There’s a certain amount of absurdism surrounding Donald Trump, and it’s not even in what he says or does. Rather, in my opinion, it is absurd how much he says and does. Of course, for a politician this might be seen as praise, but it isn’t.
If it isn’t something rather bigoted, or misinformed (those two aren’t mutually exclusive), or petty, or Russian, it’s something else. I’ve previously discussed the issue of supply and demand that comes with the 24-hour news cycle, and there’s no doubt the story that keeps on giving that is Trump is in part fuelled by the insatiable appetite of the media. But there’s another reason – Twitter.
Now of course Twitter isn’t the full picture, but it is synonymous with the President, and it is redefining presidential protocol.1 No, Twitter is more illustrative of another point – the world is faster than it’s ever been, and the cracks through which issues may slip are wider than ever.
Trump’s tweeting, such as the infamous Covfefe-gate,2 is just one example of what I’m talking about. Another is perhaps the speed at which information surrounding the Conservative party and habitation legislation surfaced in the wake of the London tower block fire.3 Or, for that matter, the spread of the naughtiest thing in the world – that which involves a field of wheat.4 In the same kin, we could look at the situation consuming Uber5 (a company many, I’m sure, would tout as prized for a place in building the future) and their leadership, or the controversial Daddy of Five story,6 or more I’m surely forgetting about.

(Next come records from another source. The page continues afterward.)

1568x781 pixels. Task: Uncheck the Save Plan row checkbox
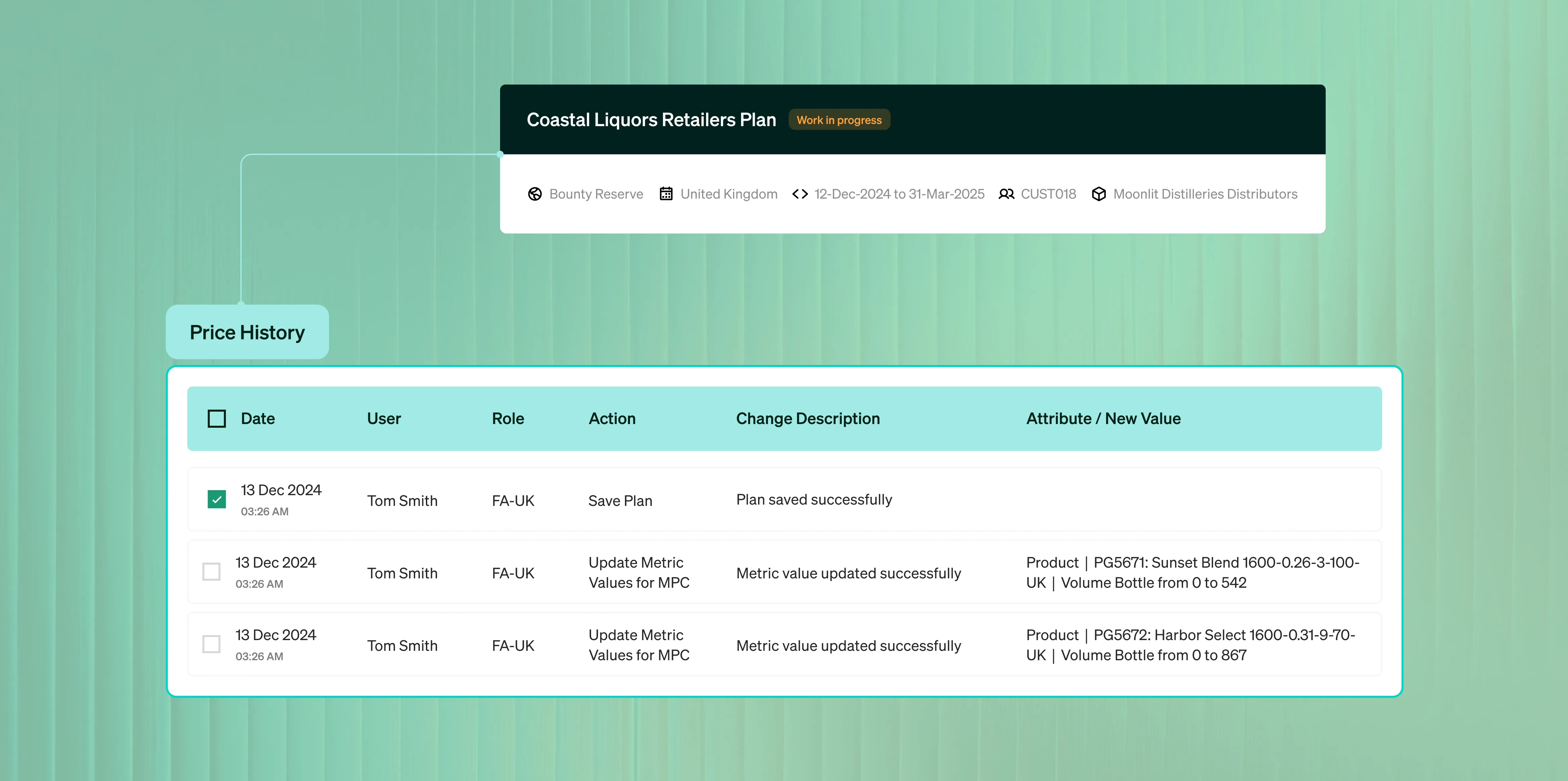click(217, 500)
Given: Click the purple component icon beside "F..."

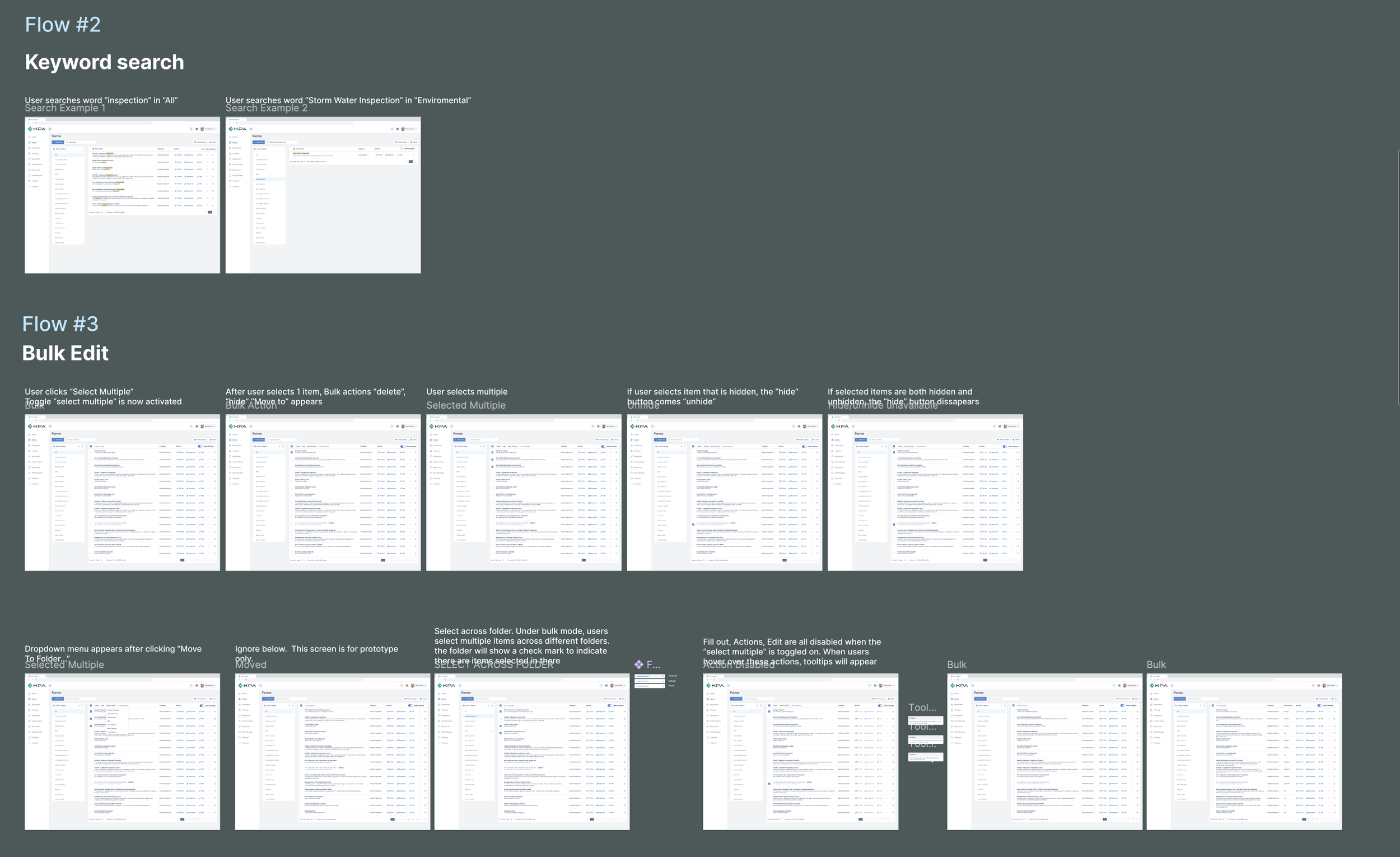Looking at the screenshot, I should point(638,664).

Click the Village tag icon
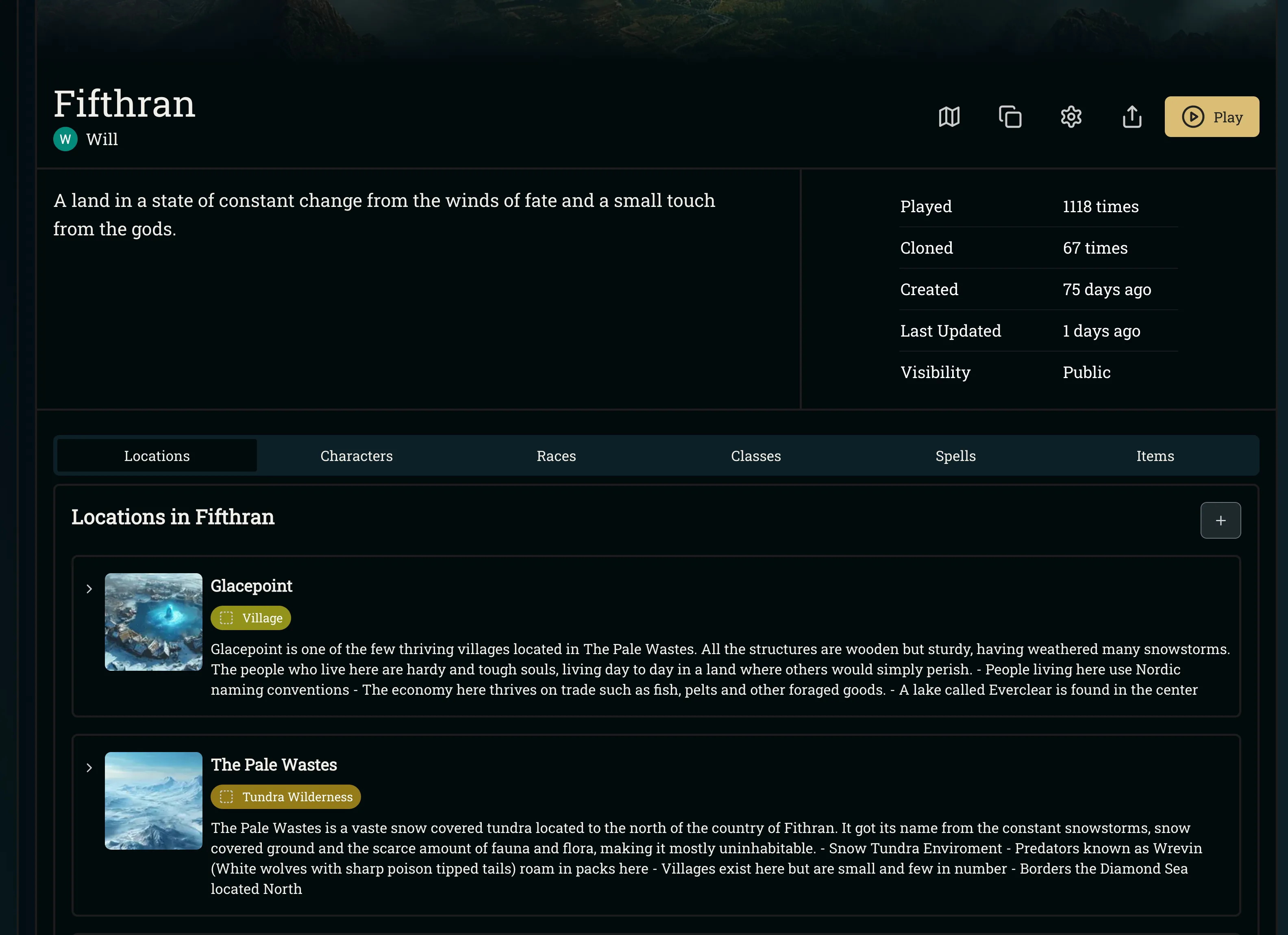(x=226, y=618)
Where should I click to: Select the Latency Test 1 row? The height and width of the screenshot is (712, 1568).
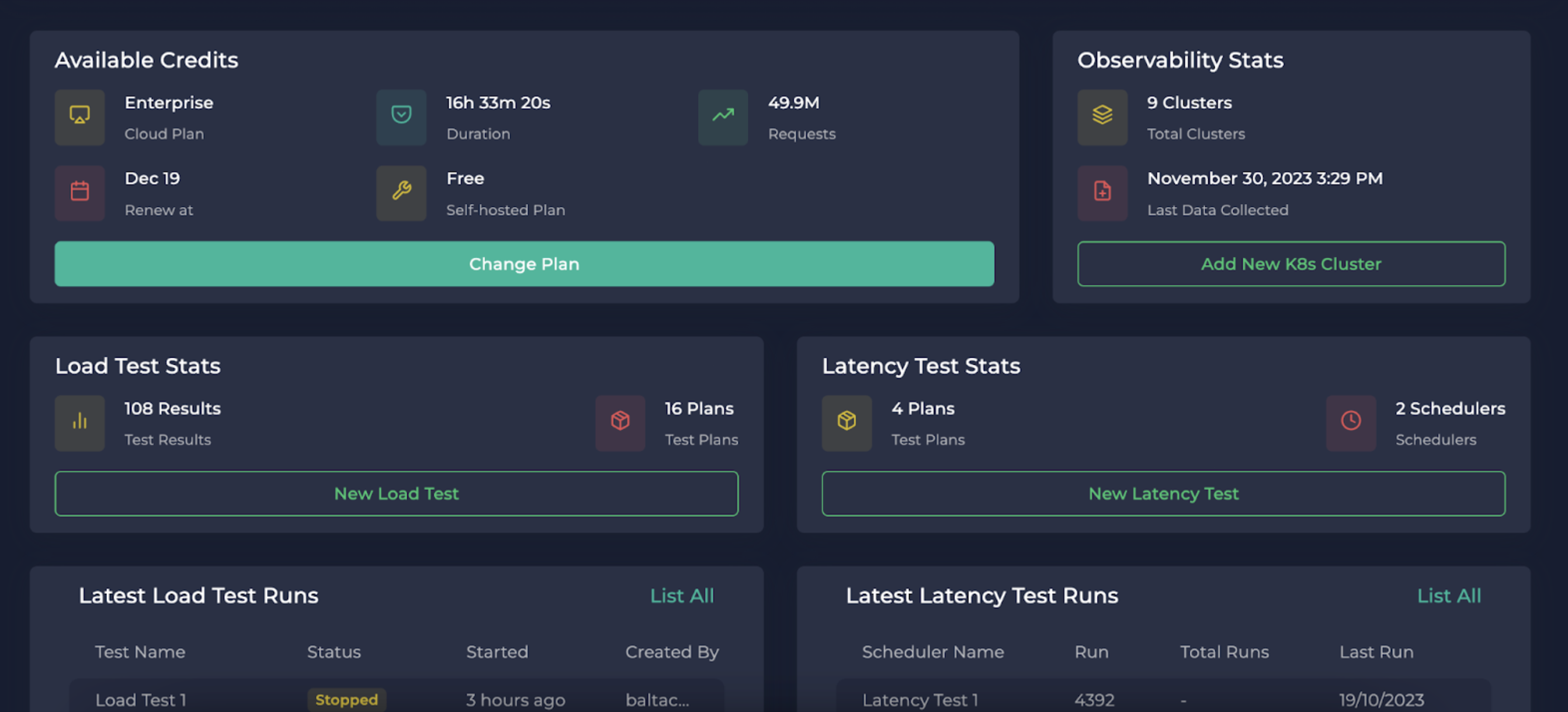(920, 700)
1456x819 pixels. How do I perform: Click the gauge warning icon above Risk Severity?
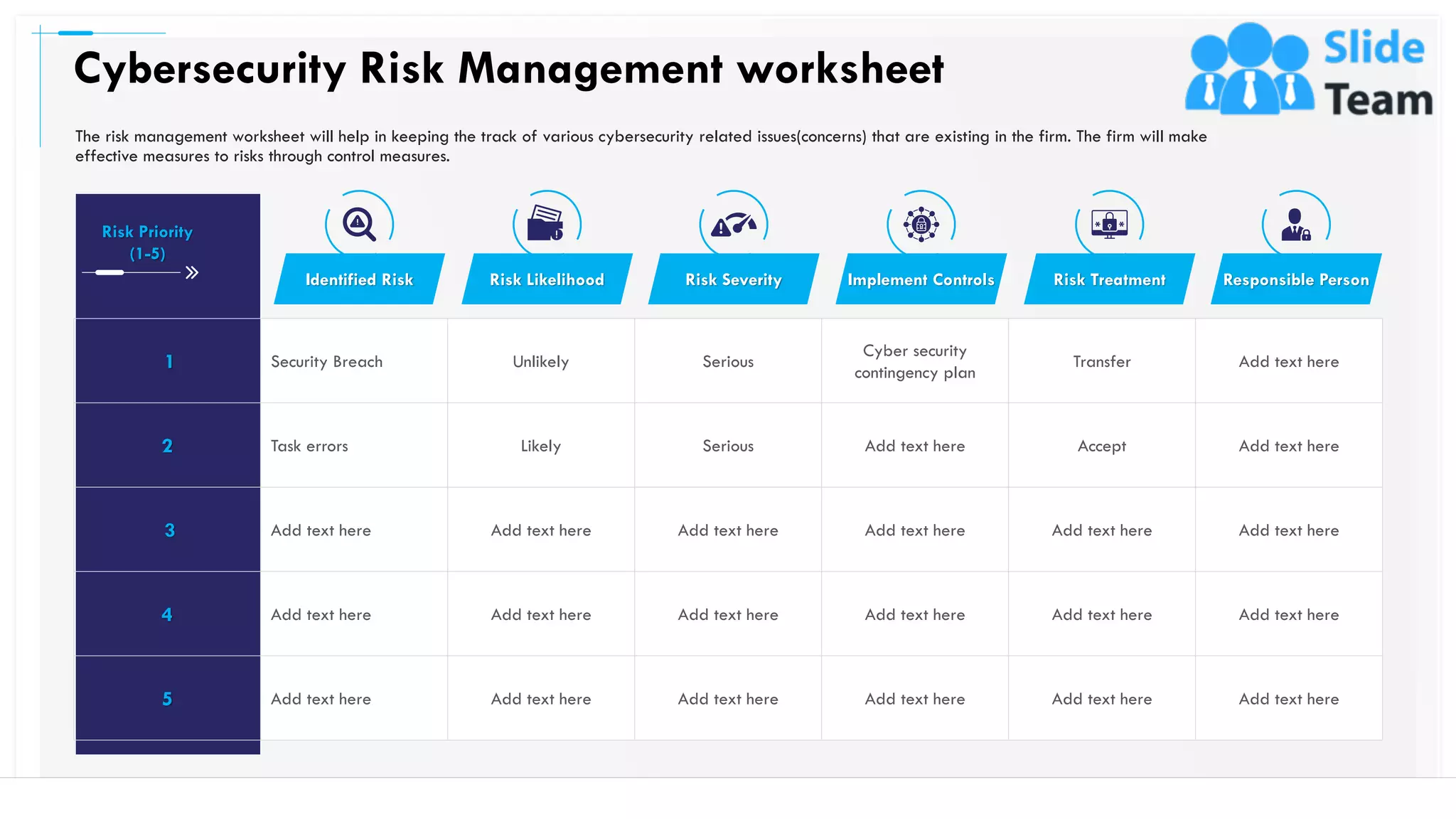coord(734,225)
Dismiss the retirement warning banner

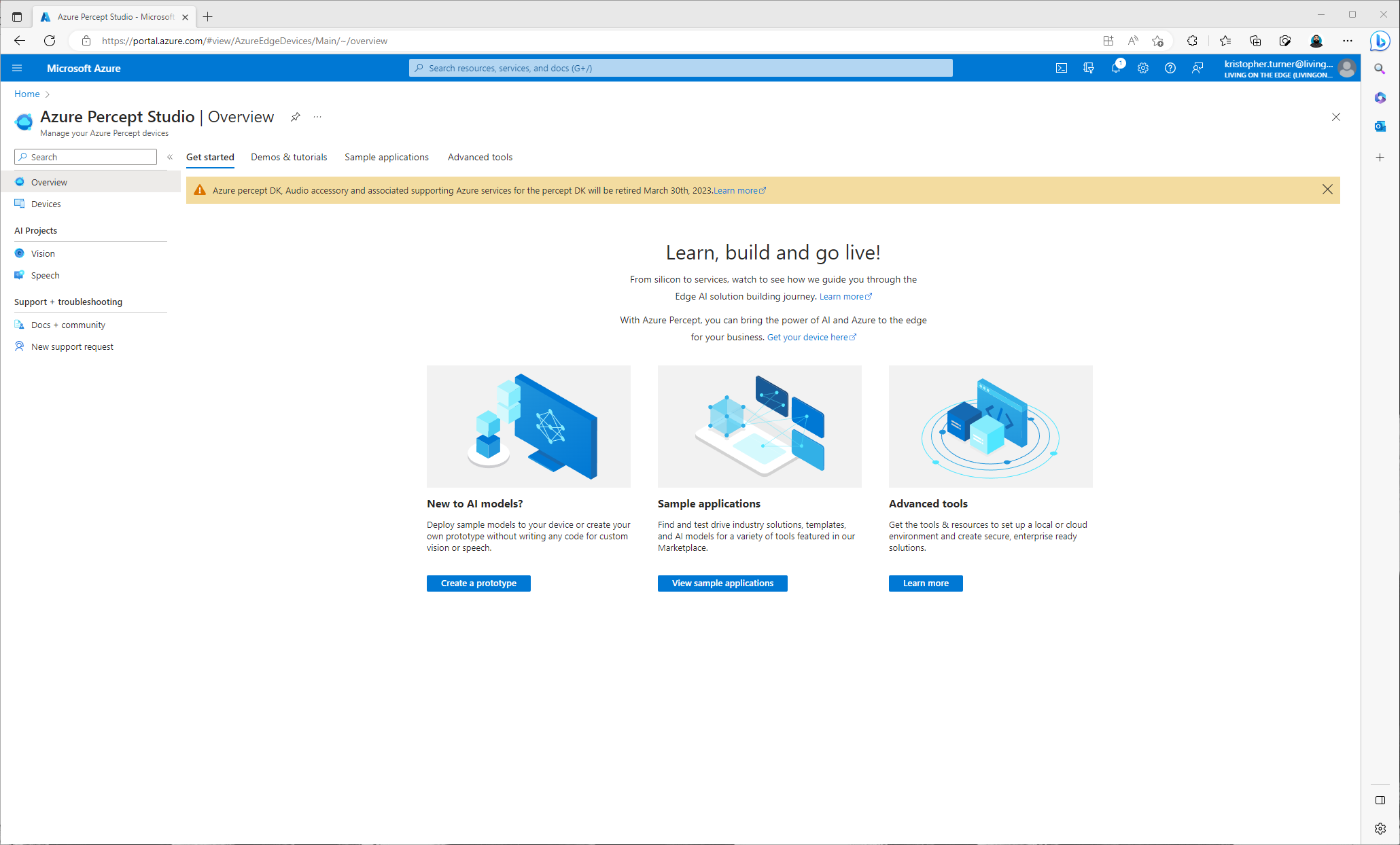(1327, 190)
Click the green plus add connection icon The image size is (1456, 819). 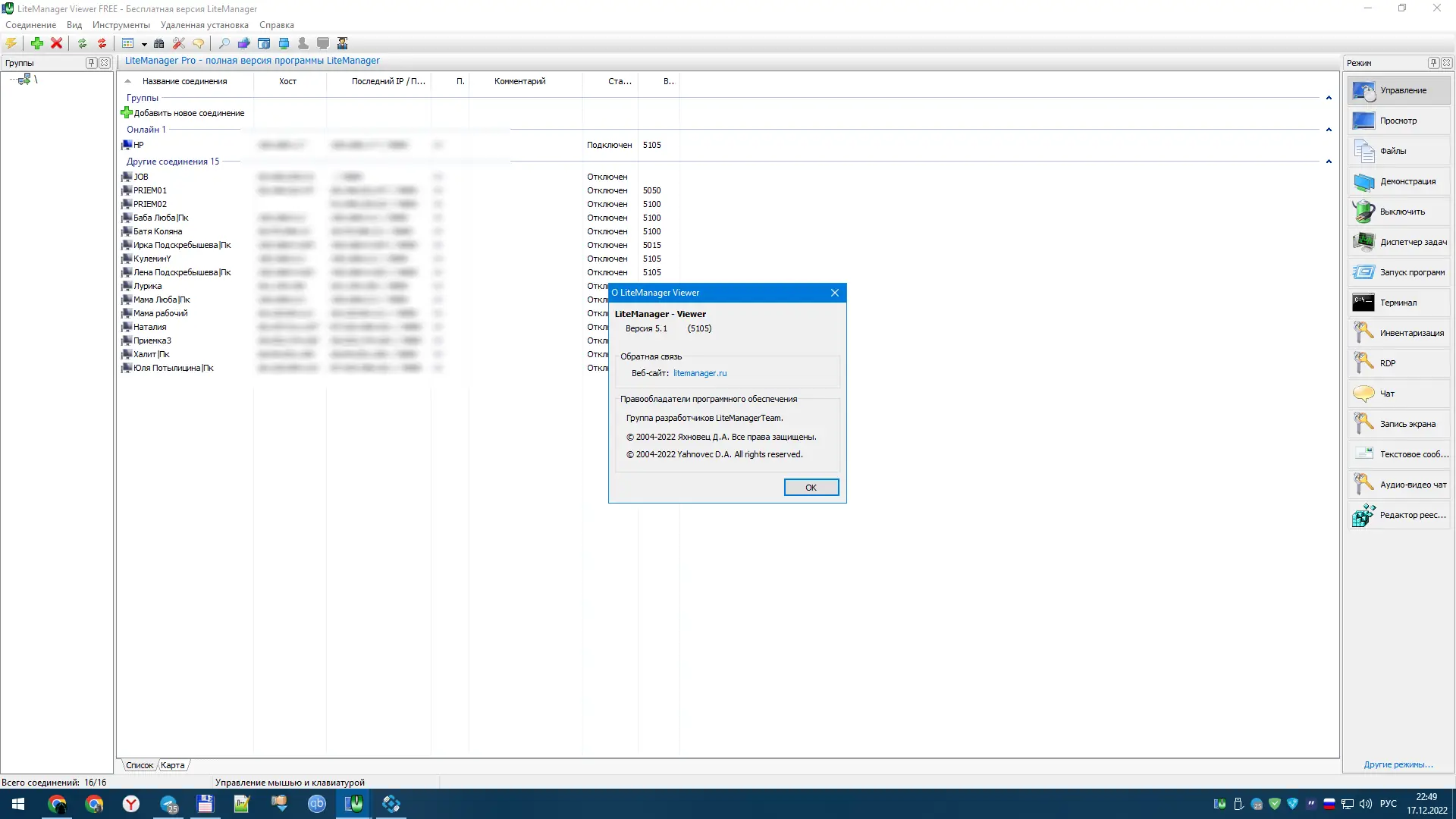36,43
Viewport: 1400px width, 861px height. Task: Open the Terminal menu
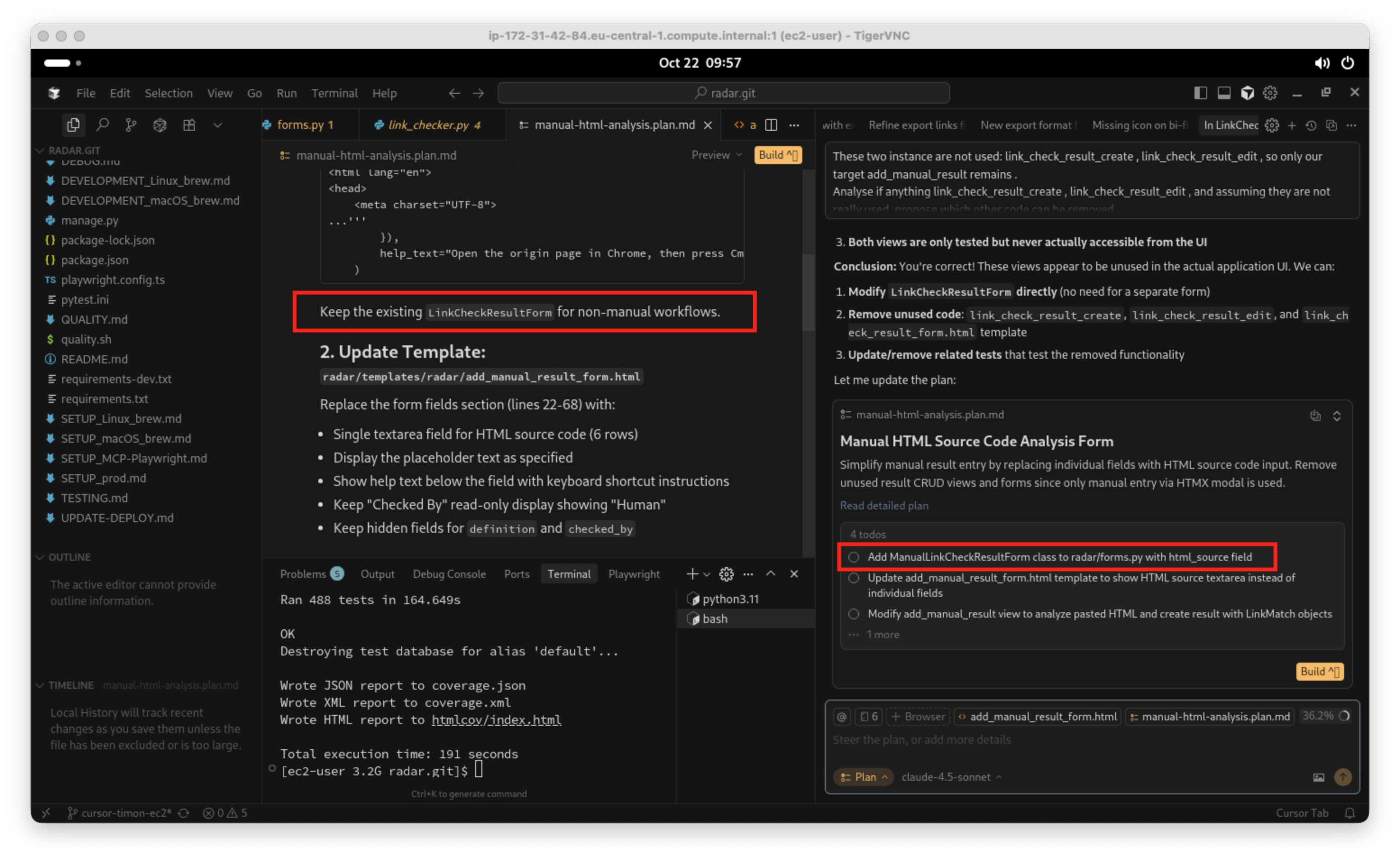tap(334, 93)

My point isn’t that these situations are all of an equal severity – each must be considered with a fair amount of context and information. My point is that these stories represent ones where the narrative has moved extremely quickly, and the ability to control the story’s traction has collapsed.
Everyone knows the Internet forces the likes of politicians to be more careful (*cough* Anthony Weiner, *cough*), though it has mostly been stressed due to the permanence of information online. But the ease of Twitter in that it allows someone like Trump to say what’s on their mind quickly and without the oversight of a speech writer, or the ability to share a video on Facebook enabling a gaff like Fields of Wheat (I really don’t want to use the -gate suffix) to blow up, represents a different danger of the Internet – immediacy.
In the same vein (perhaps) as Uber is that of United Airlines, whose treatment of a passenger on an overbooked plane dominated the news and web forums such as Reddit in a matter of minutes.7 Or take that of Justine Sacco, whose tweet about AIDS whilst boarding a plane meant that as she landed she was trending globally.8
These cases illustrate a new way of being in the Internet age, and whilst something like Covfefe is amusing, it underlines a much more important point. That in various arenas, be it political, commercial or entertainment, we still operate with a slower mindset. The Trump administration is evidence of this dissonance. I think Theresa May could be described as similar. And many and more.
We should all wish to run with the pack, but we must keep up. Literally.